== Exercise data ==
* * *

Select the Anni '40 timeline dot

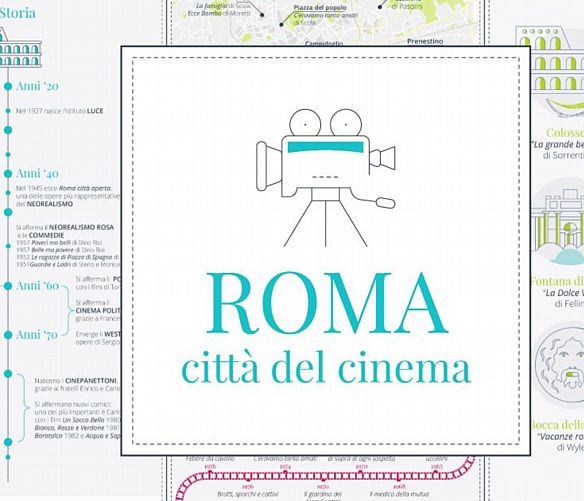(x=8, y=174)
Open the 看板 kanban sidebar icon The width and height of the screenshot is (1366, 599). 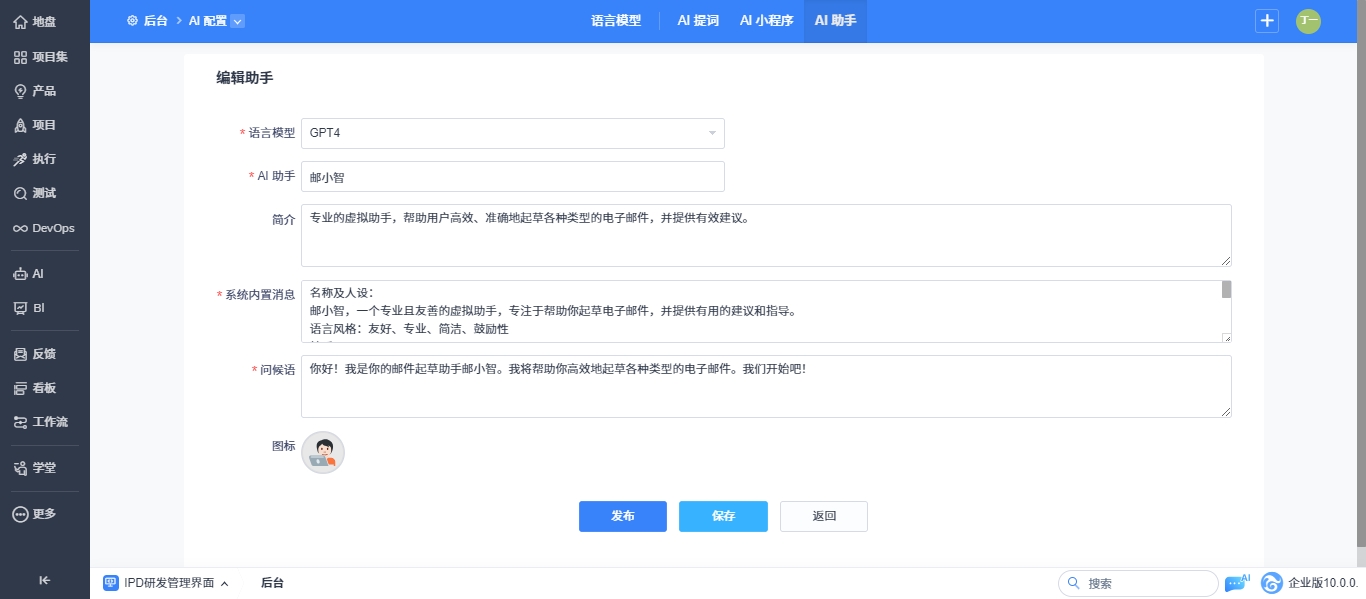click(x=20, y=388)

* * *

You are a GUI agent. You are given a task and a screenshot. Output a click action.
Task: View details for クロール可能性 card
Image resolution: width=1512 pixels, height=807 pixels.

* * *

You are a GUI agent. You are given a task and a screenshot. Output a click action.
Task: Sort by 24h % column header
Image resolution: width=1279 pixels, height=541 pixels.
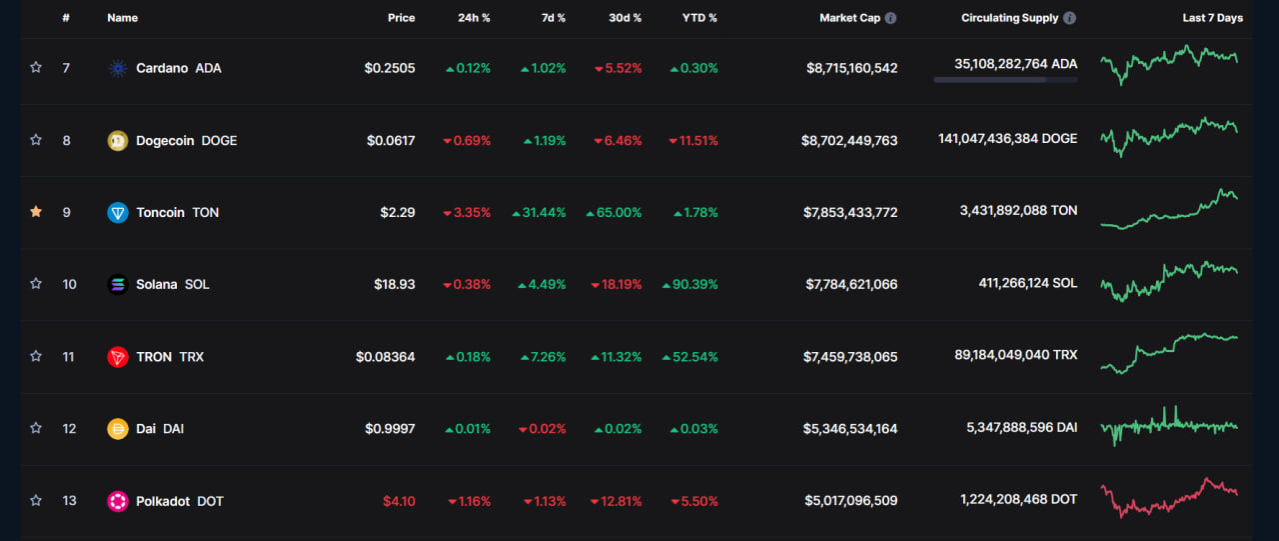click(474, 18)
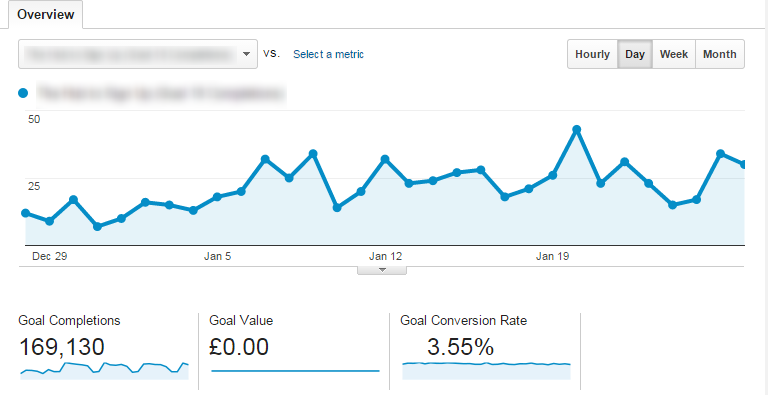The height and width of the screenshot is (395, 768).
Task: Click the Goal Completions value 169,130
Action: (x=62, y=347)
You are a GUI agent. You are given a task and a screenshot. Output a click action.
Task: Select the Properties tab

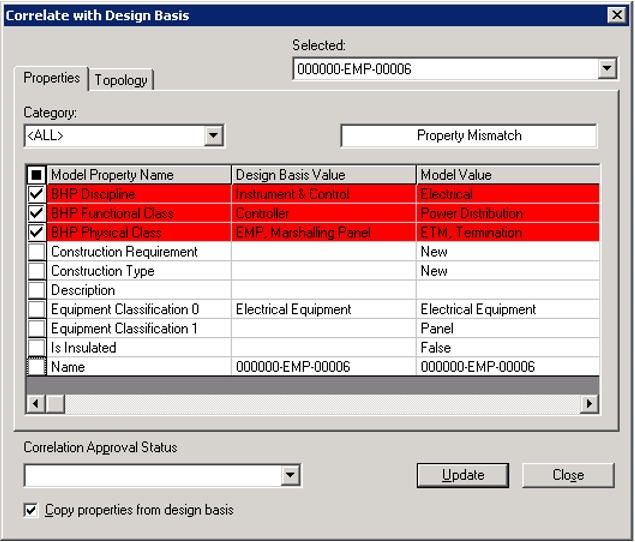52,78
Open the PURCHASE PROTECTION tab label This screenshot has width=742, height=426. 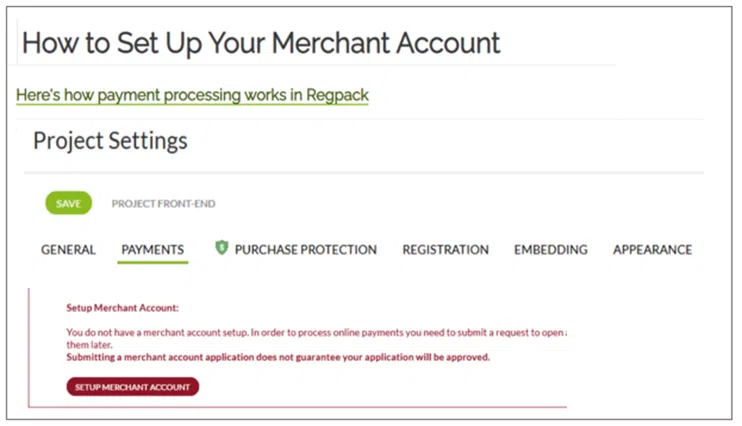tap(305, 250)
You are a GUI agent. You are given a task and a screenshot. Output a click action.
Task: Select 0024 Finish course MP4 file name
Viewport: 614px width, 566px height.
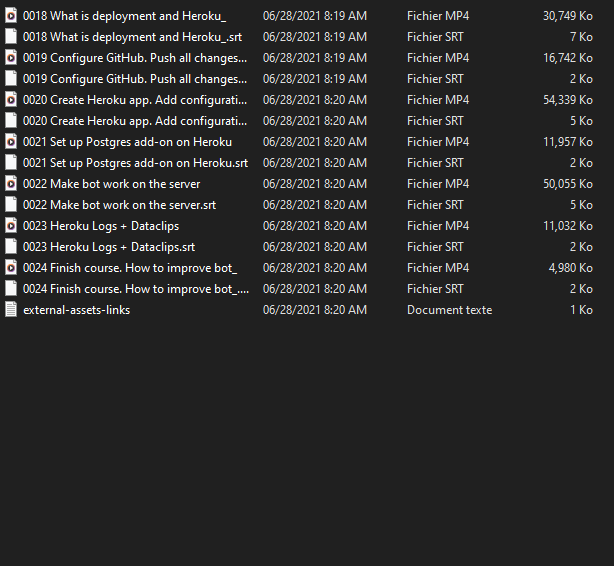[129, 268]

* * *

== Your assignment ==
Write out exactly the lines that fall from the line with "Task: View details for クロール可能性 card" to the line with "Image resolution: width=1512" in the records above, keeping both ends.

== Solution for this exercise ==
Task: View details for クロール可能性 card
Image resolution: width=1512 pixels, height=807 pixels.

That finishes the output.